В 1929 году мы переехали из нашей узкой комнаты в другую, большую комнату в той же квартире. Этому немаловажному для нашей семьи событию предшествовала смерть бывшего хозяина квартиры «старика» Истомина — мы заняли его кабинет.
Лысоватый, с короткой седой бородкой Сергей Васильевич Истомин был «инженером», как и его сын Сергей Сергеевич — «молодой» Истомин. «Инженер» в те времена еще означало и редкое почетное положение в обществе, и прочный достаток, и энергичную «дельность». Я понимала сложную наполненность этого понятия интуитивно, но очень точно, объединяя уважение, с которым поизносилось вокруг меня слово «инженер», с комфортабельностью быта и наблюдаемыми мною привычками жизни Истоминых. «Старик» сидел за своим громадным столом в громадном кабинете над бумагами, делал «проекты» по договорам. «Молодой» Истомин вечерами после работы возился над радиоприемниками — модой того времени. Жена «старика» Лидия Александровна (для меня Васина бабушка), старая дама с высокой прической, сдерживаемой на макушке четырьмя гребенками, была в прошлом художницей по фарфору: все стены ее комнаты (четыре с половиной метра высоты) увешаны картинами, картинками и фотографиями в рамках. «Молодая» Истомина — Александра Ивановна (для меня — Васина мама) — в свободное от базара, кухни, магазинов время, сидя на диване с мягкой спинкой под розовым шелковым абажурчиком бра, делала шляпы. Таково нэповское настоящее семьи Истоминых. Но иногда еще чувствовалась прошлая драма: Александра Ивановна Истомина, тяжеловесная мать семейства в котиковом манто, почтенная дама с буржуазными вкусами, прекрасная хозяйка, старающаяся сохранить уровень и стиль «приличного дома», была до замужества кафешантанной певицей. И гордилась этим! Она подарила моей маме фотографию, где она изображена с папиросой в зубах и в матросской шапочке с надписью «Шалун». Мама с улыбкой показывала фотографию гостям. В применении к Александре Ивановне я впервые услышала слово «мезальянс». У Лидии Александровны отношения с невесткой сохранялись напряженные: старуха не могла примириться с «этим ужасным браком» единственного сына, хотя обожаемому внуку Васе было уже лет семь. Жизнь семьи Истоминых усложняла глухонемая сестра Лидии Александровны, которую, несмотря на почтенный возраст, все, в том числе и мы, дети, звали просто Софья; она делала черную домашнюю работу и всех раздражала бестолковостью.

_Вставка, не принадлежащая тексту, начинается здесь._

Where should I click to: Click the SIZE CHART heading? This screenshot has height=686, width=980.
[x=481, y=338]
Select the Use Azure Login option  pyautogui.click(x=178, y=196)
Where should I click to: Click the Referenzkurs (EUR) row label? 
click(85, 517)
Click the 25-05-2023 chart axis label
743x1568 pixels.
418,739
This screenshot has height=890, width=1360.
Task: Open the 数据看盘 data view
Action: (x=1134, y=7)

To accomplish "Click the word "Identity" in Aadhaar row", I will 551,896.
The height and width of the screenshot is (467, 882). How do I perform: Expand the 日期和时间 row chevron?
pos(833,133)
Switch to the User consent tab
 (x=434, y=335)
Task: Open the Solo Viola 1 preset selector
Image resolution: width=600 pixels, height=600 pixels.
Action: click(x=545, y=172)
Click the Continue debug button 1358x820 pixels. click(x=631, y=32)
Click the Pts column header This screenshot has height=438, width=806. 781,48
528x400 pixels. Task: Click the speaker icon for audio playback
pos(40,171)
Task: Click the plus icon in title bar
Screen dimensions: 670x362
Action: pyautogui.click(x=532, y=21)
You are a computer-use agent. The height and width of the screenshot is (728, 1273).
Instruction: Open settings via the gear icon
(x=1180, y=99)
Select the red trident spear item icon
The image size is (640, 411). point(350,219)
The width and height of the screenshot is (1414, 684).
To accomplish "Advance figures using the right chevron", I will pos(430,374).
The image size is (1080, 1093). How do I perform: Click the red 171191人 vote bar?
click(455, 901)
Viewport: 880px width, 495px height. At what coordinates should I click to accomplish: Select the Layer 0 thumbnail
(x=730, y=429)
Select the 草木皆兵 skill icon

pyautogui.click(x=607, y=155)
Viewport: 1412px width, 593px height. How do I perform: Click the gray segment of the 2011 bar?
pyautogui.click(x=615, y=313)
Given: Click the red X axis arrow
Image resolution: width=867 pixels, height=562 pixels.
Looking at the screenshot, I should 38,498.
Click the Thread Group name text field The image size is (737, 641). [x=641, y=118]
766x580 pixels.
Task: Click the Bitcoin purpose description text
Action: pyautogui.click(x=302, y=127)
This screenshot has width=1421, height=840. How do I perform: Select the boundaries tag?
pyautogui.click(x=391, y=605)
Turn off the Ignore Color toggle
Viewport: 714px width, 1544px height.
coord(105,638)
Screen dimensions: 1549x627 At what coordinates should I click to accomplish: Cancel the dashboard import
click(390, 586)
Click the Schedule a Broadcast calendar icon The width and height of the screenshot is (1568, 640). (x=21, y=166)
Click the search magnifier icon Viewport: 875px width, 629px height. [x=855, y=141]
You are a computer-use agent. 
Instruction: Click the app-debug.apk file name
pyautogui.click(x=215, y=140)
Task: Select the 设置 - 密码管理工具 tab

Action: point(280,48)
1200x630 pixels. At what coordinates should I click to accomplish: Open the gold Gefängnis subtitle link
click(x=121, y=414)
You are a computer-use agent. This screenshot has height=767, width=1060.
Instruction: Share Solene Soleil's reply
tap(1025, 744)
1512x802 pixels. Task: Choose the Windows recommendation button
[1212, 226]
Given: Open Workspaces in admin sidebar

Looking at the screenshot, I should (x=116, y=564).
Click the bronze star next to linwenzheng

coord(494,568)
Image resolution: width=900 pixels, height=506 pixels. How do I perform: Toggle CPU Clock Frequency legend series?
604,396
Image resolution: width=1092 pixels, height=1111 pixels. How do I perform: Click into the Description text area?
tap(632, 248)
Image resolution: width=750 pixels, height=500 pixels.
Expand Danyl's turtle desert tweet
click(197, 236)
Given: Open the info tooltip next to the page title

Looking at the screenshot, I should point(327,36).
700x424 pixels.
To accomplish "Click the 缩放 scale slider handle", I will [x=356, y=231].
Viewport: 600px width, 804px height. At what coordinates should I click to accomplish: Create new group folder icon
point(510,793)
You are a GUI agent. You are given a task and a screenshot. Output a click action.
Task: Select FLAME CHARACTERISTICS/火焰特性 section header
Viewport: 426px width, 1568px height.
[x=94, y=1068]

Я прекрасно ощущала разницу в жизненном уровне нашей семьи и Истоминых. Ощутить ее было нетрудно: у нас одна комната на четверых, у них три — на пять человек; у нас на пасху покупается фунт ветчины, у них — жарится индейка, у нас — голые беленые стены, у них — десятки картин; у нас за все про все — старый подаренный секретер, у них — громадный дубовый буфет, нарядно поблескивающий гранеными стеклами, застланный салфеточками «ришелье» и наполненный дорогой посудой; у моей мамы — одно нарядное платье на много лет (потому так и запомнилось как событие и общая радость), у Васиной мамы — зеркальный «гардероб» набит всякими нарядами и т. д.
Но ощущала я и другое: чувство нашего духовного превосходства и нашей свободы от условностей. Как я это понимала? Не знаю. Объяснить мне этого не могли: невозможность никаких объяснений подобного рода входила в ощущение превосходства. Поглядывая с почтением на буфеты, абажуры и картины, я их никогда не хотела для себя, для нас, почему-то зная, что нам это не подходит . Тут, вероятно, играла роль и родительская молодая ирония по отношению к этим отжившим и обреченным, как казалось, формам жизни; тут было и мамино дворянское презрение к «дурному тону» буржуазного модерна, навсегда установившее инстинктивную границу между «настоящим» и «ненастоящим»; но был тут и чисто русский интеллигентный аскетизм, принципиально пренебрегающий внешним ради внутреннего. Мы с рождения получили его в наследство, но, как всякие наследники, хорошо познали бремя наследства, его двойственность, его прелестные и губительные крайности, его достоинства, но и его оборотную сторону. Здесь не время анализировать этот дар, которому я-то хорошо знаю цену. После войны мы (все мы!) стали расплачиваться за это высокомерное духовное избранничество, за пренебрежение насущным и малым и расплачиваться (как всегда у нас, как всегда в России) другой крайностью: мещанской бездуховностью, утратой ощущения общего и высшего, обмененного на жалкие признаки «благополучия». Но это иная материя, к моему отцу уж и вовсе не имеющая отношения.